Berdasarkan pemikiran tersebut makalah ini ingin membahas secara spesifik politik hukum dan sistem multi partai yang sangat fragmented dikaitkan dengan upaya mewujudkan pemerintahan yang stabil dan efektif. Sistematika makalah singkat ini disusun dengan urutan sebagai berikut. Pertama, paradigma yang jelas sebagai acuan melakukan penataan sistem pemerintahan dan institusi politik. Kedua, membenahi sistem kepartaian. Ketiga, membentuk pemerintahan yang efektif. Keempat, sistem pemilu yang akuntabel. Kelima menata lembaga perwakilan rakyat, dan cacatan penutup.

PARADIGMA PENATAAN INSTITUSI POLITIK
Perdebatan mengenai rekayasa konstitusional untuk mengkombinasikan antara sistem pemerintahan yang efektif, sistem multi kepartaian serta sistem pemilihan umum berlangsung secara intensif selama beberapa tahun terakhir ini. Public discourse tersebut didorong pengalaman di banyak negara bahwa sistem presidensial, tidak cocok ( kompatibel) dengan sistem multi partai, terlebih dengan sistem multi partai yang sangat fragmented. Oleh sebab itu dikalangan ilmuwan politik terdapat pendapat yang kuat bahwa sistem presidensial paling cocok dengan sistem sistem dua partai, atau multi-partai yang dapat dikelompokkan dalam dua kekuatan politik. Seandainya sistem multi partai tak terbatas ingin dipertahankan, sebaiknya sistem pemerintahan yang ideal adalah parlementar atau semi presidensial. Sebab, memaksakan sistem presidensial dengan sistem multi partai tak terbatas, ancamannya adalah instabilitas politik, bahkan mungkin deadlock dalam penyelenggaraan pemerintahan. Jalan tengah yang diambil oleh negara-negara yang mengadopsi sistem presidensial dengan multi partai, biasanya membatasi jumlah partai serta melakukan rekayasa konstitusional agar dapat menghindari ancaman-ancaman sebagaimana disebutkan diatas. Praktek penyelenggaraan negara semacam itu kini terjadi di Indonesia. Banyak kalangan menganggap dewasa ini terjadi kerancuan antara sistem pemerintahan dengan sistem kepartaian yang sangat rentan terhadap instabilitas. Hal itu dapat disaksikan praktek pemerintahan SBY-JK. Meskipun pada pemilu tahun 2004 SBY-JK mendapatkan dukungan 60% dari pemilih, penyelenggaraan pemerintahan tidak efektif karena kekuaatan eksekutif asimetris dengan kekuatan di parlemen.

■ **DATA YANG DIBERIKAN**
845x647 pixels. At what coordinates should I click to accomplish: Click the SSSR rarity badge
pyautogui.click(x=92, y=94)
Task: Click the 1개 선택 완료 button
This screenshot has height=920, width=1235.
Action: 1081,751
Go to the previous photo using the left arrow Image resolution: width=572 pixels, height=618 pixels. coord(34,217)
---
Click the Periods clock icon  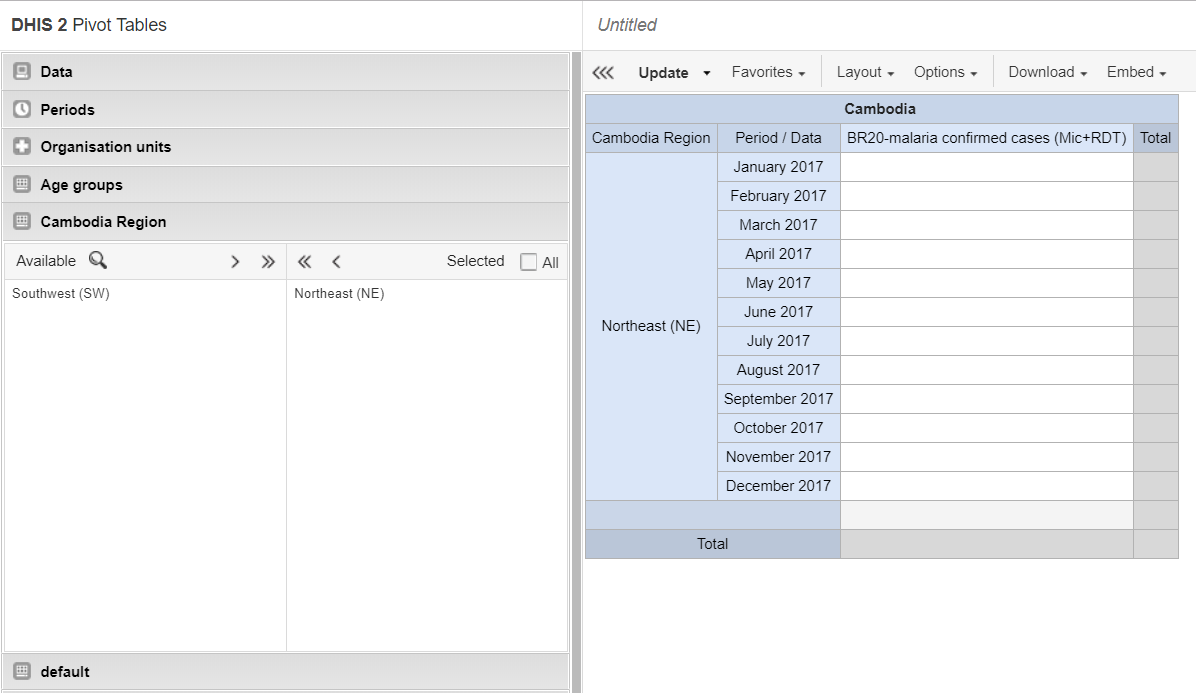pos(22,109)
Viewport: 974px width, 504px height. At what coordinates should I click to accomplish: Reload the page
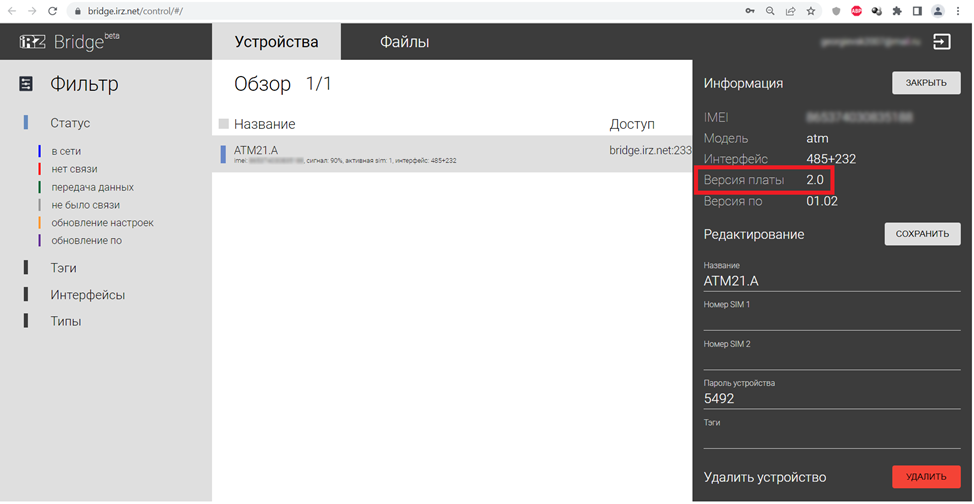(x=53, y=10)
---
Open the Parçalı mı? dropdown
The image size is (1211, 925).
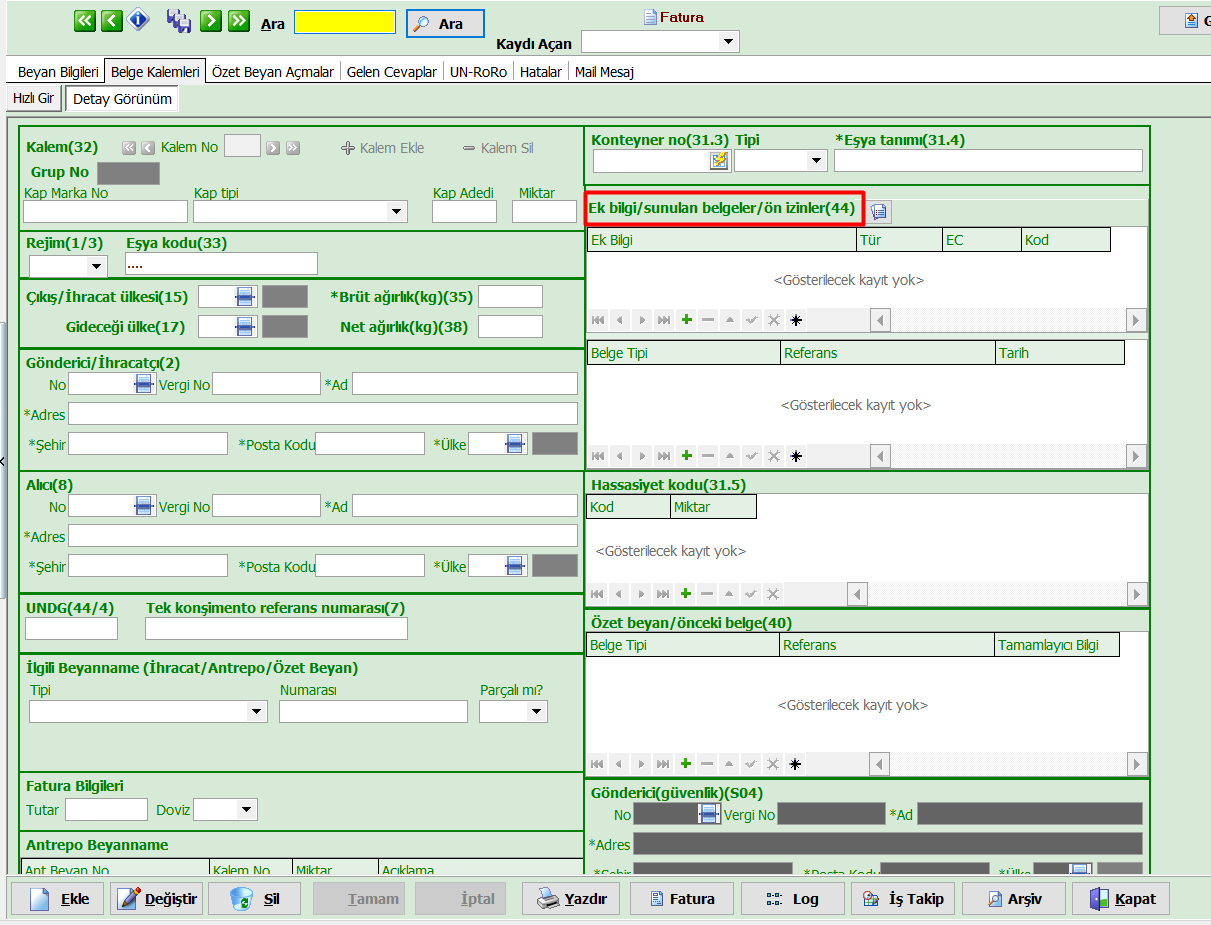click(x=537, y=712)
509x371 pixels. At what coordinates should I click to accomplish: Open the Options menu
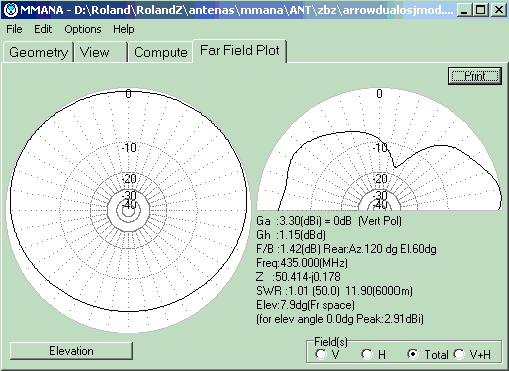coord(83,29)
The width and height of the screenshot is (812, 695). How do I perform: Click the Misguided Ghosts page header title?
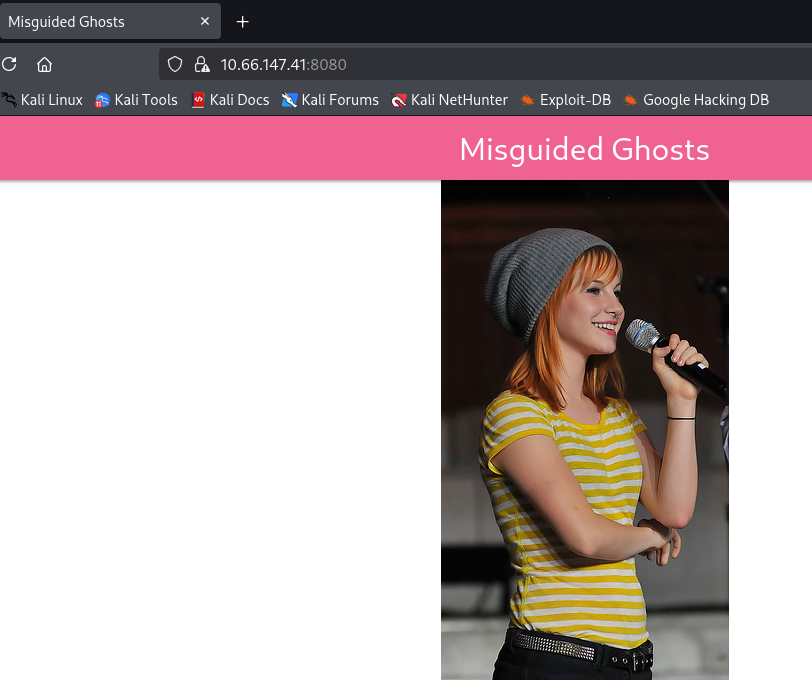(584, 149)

■ **TUGAS ANDA**
1) Sunting kutipan bacaan: tulis kembali bagian dari "Berdasarkan pemikiran tersebut" sampai "dan cacatan penutup.", lalu ganti "makalah" dengan "tulisan".
2) Apakah setiap pernyataan berikut sesuai dengan kutipan bacaan? Jawab ya atau tidak, lalu kutip kata-kata penentunya dari kutipan tanpa diubah.
(a) Pada pemilu tahun 2004, SBY-JK mendapat dukungan 60% dari pemilih.
(b) Sistem presidensial aman dipadukan dengan sistem multi partai tak terbatas.
(c) Bagian kedua dalam sistematika makalah adalah membenahi sistem kepartaian.
3) Menurut kutipan bacaan, jalan tengah apa yang biasanya diambil negara-negara yang mengadopsi sistem presidensial dengan multi partai?

■ **JAWABAN BERURUTAN**
1)
Berdasarkan pemikiran tersebut tulisan ini ingin membahas secara spesifik politik hukum dan sistem multi partai yang sangat fragmented dikaitkan dengan upaya mewujudkan pemerintahan yang stabil dan efektif. Sistematika tulisan singkat ini disusun dengan urutan sebagai berikut. Pertama, paradigma yang jelas sebagai acuan melakukan penataan sistem pemerintahan dan institusi politik. Kedua, membenahi sistem kepartaian. Ketiga, membentuk pemerintahan yang efektif. Keempat, sistem pemilu yang akuntabel. Kelima menata lembaga perwakilan rakyat, dan cacatan penutup.

2)
(a) Ya: "pada pemilu tahun 2004 SBY-JK mendapatkan dukungan 60% dari pemilih"
(b) Tidak: "memaksakan sistem presidensial dengan sistem multi partai tak terbatas, ancamannya adalah instabilitas politik"
(c) Ya: "Kedua, membenahi sistem kepartaian."

3) Membatasi jumlah partai serta melakukan rekayasa konstitusional.